Each month saw me more and more the Bostonian by adoption. My teaching paid my board, leaving me free to study and to write. I never did any hack-work for the newspapers. Hawthorne's influence over me was still powerful, and in my first attempts at writing fiction I kept to the essay form and sought for a certain distinction in tone. In poetry, however, Bret Harte, Joaquin Miller, and Walt Whitman were more to my way of thinking than either Poe or Emerson. In brief I was sadly "mixed." Perhaps the enforced confinement of my city life gave all poems of the open air, of the prairies, their great and growing power over me for I had resolved to remain in Boston until such time as I could return to the West in the guise of a conqueror. Just what I was about to conquer and in what way I was to secure eminence was not very clear to me, but I was resolved none the less, and had no immediate intention of returning.

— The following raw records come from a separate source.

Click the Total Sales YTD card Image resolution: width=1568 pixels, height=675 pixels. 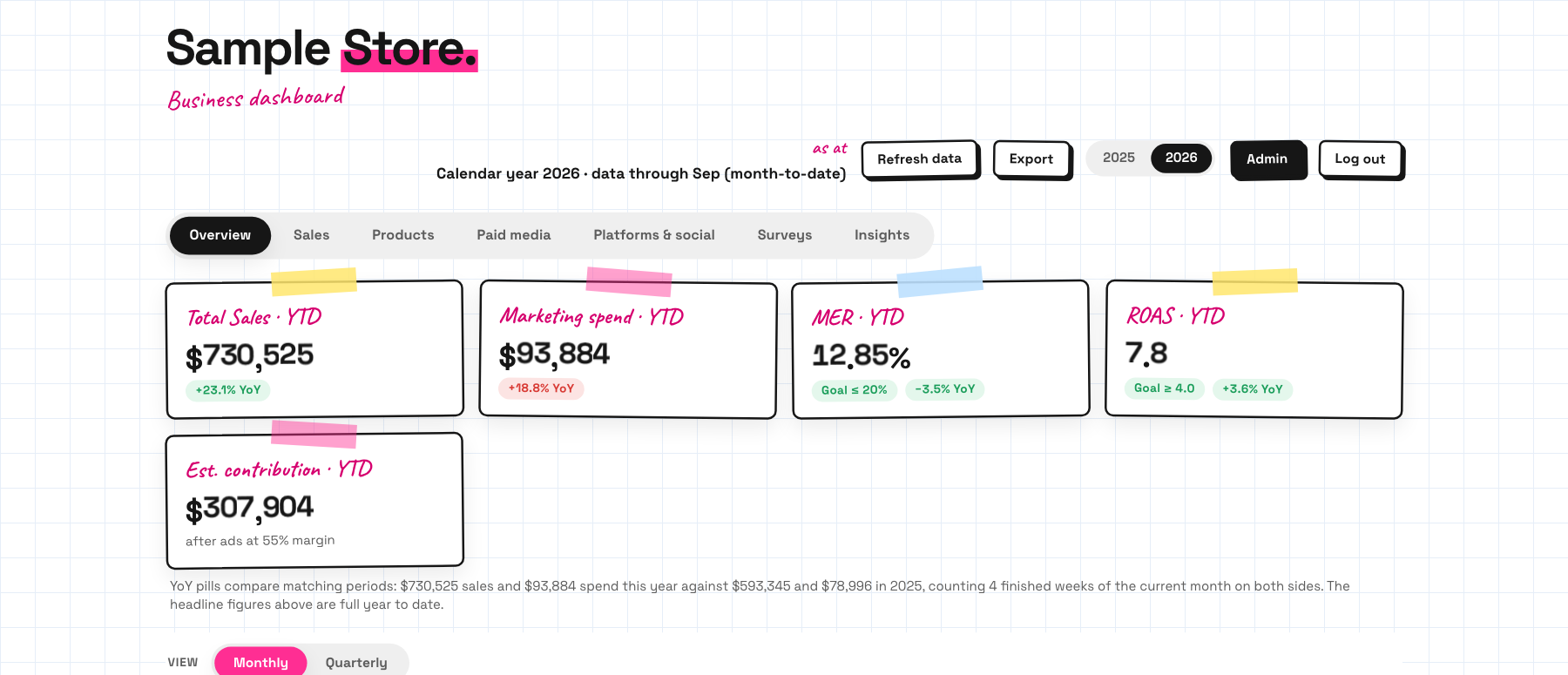pos(314,349)
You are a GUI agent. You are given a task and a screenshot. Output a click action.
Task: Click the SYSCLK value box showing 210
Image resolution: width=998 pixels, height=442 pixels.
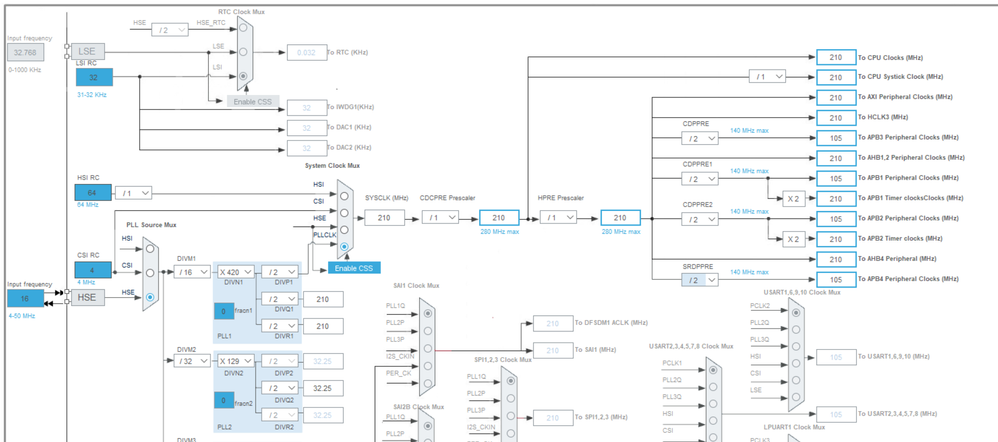384,218
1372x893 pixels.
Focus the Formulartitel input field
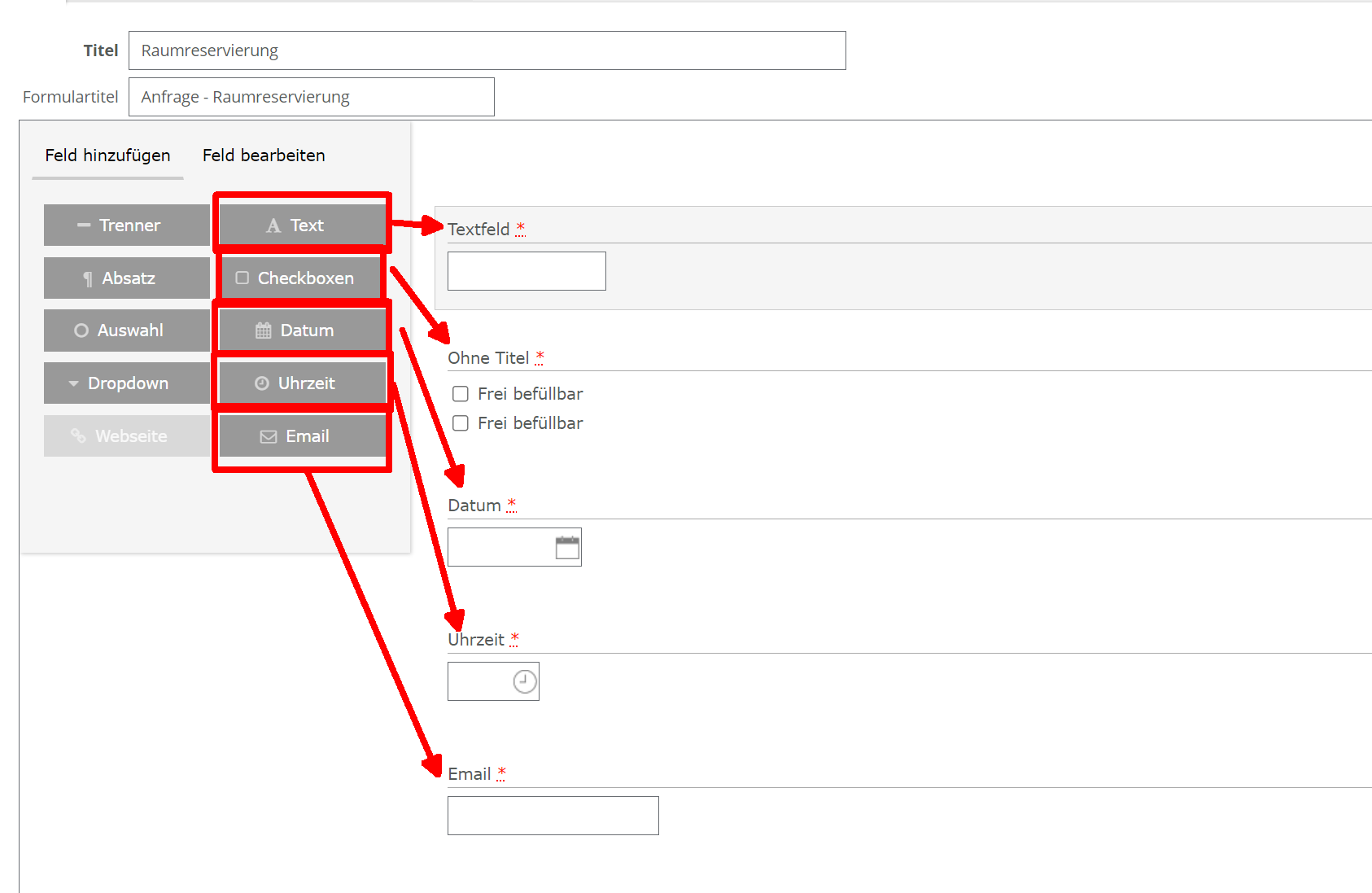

In the summer of 1886 Brown held another Summer School and again I taught a class. Autumn brought a larger success. Mrs. Lee started a Browning Class in Chelsea, and another loyal pupil organized a Shakespeare class in Waltham. I enjoyed my trips to these classes very much and one of the first stories I ever wrote was suggested by some characters I saw in an old grocery store in Waltham. As I recall my method of teaching, it consisted chiefly of readings. My critical comment could not have been profound.

I was earning now twelve dollars per week, part of this went for railway fare, but I still had a margin of profit. True I still wore reversible cuffs and carried my laundry bundles in order to secure the discount, but I dressed in better style and looked a little less like a starving Russian artist, and I was becoming an author!

My entrance into print came about through my good friend, Mr. Hurd, the book reviewer of the Transcript. For him I began to write an occasional critical article or poem just to try my hand. One of my regular "beats" was up the three long flights of stairs which led to Hurd's little den above Washington Street, for there I felt myself a little more of the literary man, a little nearer the current of American fiction.

Let me repeat my appreciation of the fact that I met with the quickest response and the most generous aid among the people of Boston. There was nothing cold or critical in their treatment of me. My success, admittedly, came from some sympathy in them rather than from any real deserving on my part. I cannot understand at this distance why those charming people should have consented to receive from me, opinions concerning anything whatsoever,—least of all notions of literature,—but they did, and they seemed delighted at "discovering" me. Perhaps they were surprised at finding so much intelligence in a man from the plains.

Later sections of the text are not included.